During the last six months or so, I've developed a mild, but (slowly) progressive numbness and pain on the outside of my right leg that runs for about six inches above my knee. The pain is mild enough that it does not require medication, but the fact that it is persistent and progressive is worrisome.
You and I have had similar experiences in running, although I'm older than you. I've been a recreational runner for 35 years and have run four marathons. My marathons were run 26-27 years ago.
Numbness usually means there is a problem with your nerves or circulation, such as a pinched nerve. If this is the case with you, you should be checked out by a doctor. This would be wise since the condition has existed for six months and is slowly progressing. However, you mentioned there is also pain, and if the two symptoms are related, you might have an injury that is putting pressure on a nerve or an artery/vein.

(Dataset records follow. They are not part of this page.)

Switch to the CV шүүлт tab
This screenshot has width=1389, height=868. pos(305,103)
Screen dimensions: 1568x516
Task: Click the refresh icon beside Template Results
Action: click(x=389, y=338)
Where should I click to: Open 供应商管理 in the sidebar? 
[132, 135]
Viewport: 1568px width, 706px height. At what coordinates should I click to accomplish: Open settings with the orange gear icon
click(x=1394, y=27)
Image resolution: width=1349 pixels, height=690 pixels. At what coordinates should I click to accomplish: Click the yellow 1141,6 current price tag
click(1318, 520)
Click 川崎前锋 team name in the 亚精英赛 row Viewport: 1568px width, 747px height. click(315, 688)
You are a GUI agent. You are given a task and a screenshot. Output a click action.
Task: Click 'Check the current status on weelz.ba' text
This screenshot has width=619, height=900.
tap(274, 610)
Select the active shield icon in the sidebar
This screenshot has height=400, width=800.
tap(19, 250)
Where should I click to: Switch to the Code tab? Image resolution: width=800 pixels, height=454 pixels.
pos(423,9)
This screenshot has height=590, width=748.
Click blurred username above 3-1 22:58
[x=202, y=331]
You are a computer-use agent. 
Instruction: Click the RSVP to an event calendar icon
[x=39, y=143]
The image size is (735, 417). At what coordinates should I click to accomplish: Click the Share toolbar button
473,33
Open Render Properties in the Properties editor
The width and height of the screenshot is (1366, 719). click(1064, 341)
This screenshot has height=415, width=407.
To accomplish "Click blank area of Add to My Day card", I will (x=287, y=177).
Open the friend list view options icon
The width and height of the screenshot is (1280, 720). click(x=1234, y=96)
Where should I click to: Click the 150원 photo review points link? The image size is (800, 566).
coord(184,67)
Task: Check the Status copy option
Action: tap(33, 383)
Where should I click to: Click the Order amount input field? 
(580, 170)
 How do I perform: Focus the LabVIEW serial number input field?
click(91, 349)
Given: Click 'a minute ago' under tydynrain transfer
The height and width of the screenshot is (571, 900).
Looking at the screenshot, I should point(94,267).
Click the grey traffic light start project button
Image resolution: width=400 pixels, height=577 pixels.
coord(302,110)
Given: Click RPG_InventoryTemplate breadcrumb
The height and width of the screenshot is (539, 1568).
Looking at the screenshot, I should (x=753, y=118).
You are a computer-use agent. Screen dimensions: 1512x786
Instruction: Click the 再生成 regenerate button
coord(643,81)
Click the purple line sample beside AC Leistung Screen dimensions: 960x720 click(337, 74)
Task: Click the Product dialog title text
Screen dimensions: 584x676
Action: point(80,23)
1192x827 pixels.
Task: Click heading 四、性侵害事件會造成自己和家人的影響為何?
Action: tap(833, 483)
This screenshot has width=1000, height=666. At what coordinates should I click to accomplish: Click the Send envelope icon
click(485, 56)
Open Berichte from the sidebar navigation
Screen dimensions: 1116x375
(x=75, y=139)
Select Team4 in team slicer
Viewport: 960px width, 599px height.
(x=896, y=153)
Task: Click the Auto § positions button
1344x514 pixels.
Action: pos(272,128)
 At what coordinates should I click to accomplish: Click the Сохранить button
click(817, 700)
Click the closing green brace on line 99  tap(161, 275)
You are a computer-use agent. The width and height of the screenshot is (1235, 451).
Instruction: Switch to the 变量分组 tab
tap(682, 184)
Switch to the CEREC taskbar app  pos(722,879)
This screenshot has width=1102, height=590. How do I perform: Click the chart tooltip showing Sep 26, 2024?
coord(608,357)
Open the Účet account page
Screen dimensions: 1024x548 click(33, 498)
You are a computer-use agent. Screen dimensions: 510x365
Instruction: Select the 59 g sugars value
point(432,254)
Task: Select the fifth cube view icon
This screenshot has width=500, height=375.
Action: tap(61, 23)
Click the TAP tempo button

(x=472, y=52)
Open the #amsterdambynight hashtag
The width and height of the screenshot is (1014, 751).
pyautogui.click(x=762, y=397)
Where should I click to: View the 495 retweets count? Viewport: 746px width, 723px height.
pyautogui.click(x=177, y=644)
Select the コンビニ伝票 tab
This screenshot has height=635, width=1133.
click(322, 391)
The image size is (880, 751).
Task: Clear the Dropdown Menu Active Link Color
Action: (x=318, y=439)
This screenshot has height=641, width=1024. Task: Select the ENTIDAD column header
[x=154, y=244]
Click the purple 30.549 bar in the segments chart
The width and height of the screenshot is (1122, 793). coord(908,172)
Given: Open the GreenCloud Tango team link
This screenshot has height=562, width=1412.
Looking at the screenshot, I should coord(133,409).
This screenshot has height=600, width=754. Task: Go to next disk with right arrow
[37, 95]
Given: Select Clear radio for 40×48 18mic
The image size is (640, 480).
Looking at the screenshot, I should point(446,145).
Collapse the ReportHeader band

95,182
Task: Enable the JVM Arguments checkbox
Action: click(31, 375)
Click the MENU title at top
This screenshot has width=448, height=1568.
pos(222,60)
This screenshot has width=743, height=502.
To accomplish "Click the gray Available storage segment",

One injury that runners frequently have is with their ITB, which is a long muscle on the outside of their leg that runs from their hip down the side of their leg. If it were me, I would be sure I was stretching properly, especially my hips, knees, and ITB. When we think of stretching we usually think of elongating muscles, but stretching also has a more important purpose -- strengthening our muscles. Yes, our muscles do need to be elongated via stretching, but, and I think more importantly, they need to be strengthened.
Here are the stretches I do. I do them all before I run, and I do the ones related to my legs and ITB after I run. Some runners say not to stretch before one runs, because the muscles are cold and more likely to be injured. They have a good point. When I stretch, I'm very gentle with my muscles. I don't try to maximize the elongation of the muscles. I don't jerk them because they react by becoming tighter. I just gently pull them a bit, and if they seem especially tight I don't pull them as much.
I'm not a doctor and can't give professional help. My comments are just suggestions based on my 35 years experience as a runner, my reading of the running literature, and my talking with other runners.